Amends the Internal Revenue Code to repeal the provisions which provide that a regulated investment company does not qualify for conduit treatment (no taxation at the corporate level) if 30 percent or more of its gross income is derived from the sale (or other disposition) of stock or securities held for less than three months.
Expands the definition of permitted income of regulated investment companies to provide that "securities" has the same meaning as it does under the Investment Company Act of 1940. Provides that foreign currency gains are included in the definition of qualifying income as well as other income with respect to a regulated investment company's business of investing in stocks, securities, or income from gains from options or futures contracts. Permits the Secretary of the Treasury to issue regulations which exclude from qualifying income foreign currency gains that are not ancillary to the company's principal business of investing in stock or securities (or options and futures thereon).

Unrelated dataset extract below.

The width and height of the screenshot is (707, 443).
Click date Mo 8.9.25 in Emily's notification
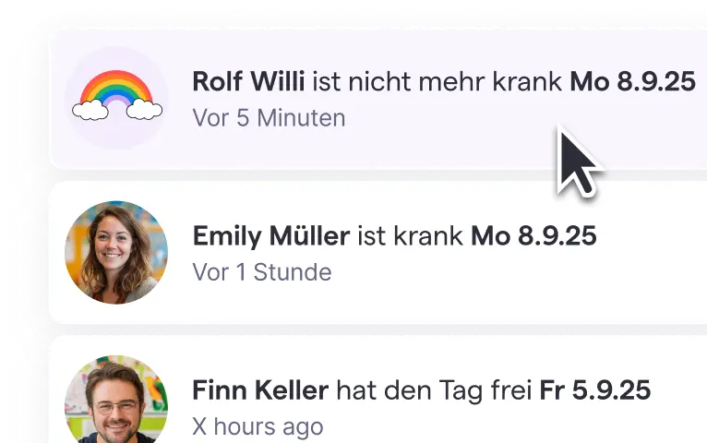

Provides that each separate portfolio in a series fund will be treated as a separate corporation for purpose of eligibility for conduit treatment of a regulated investment company.
Extends to 60 days the period for mailing various notices to shareholders of regulated investment companies.
Expands the definition of "third-party recordkeepers" to include regulated investment companies with respect to certain protections in connection with summonses that are served for obtaining records.
Establishes a transition rule for series funds that had been treated for tax purposes as a single corporation.
Introduced in Senate
Read twice and referred to the Committee on Finance.
Committee on Finance requested executive comment from OMB, Treasury Department.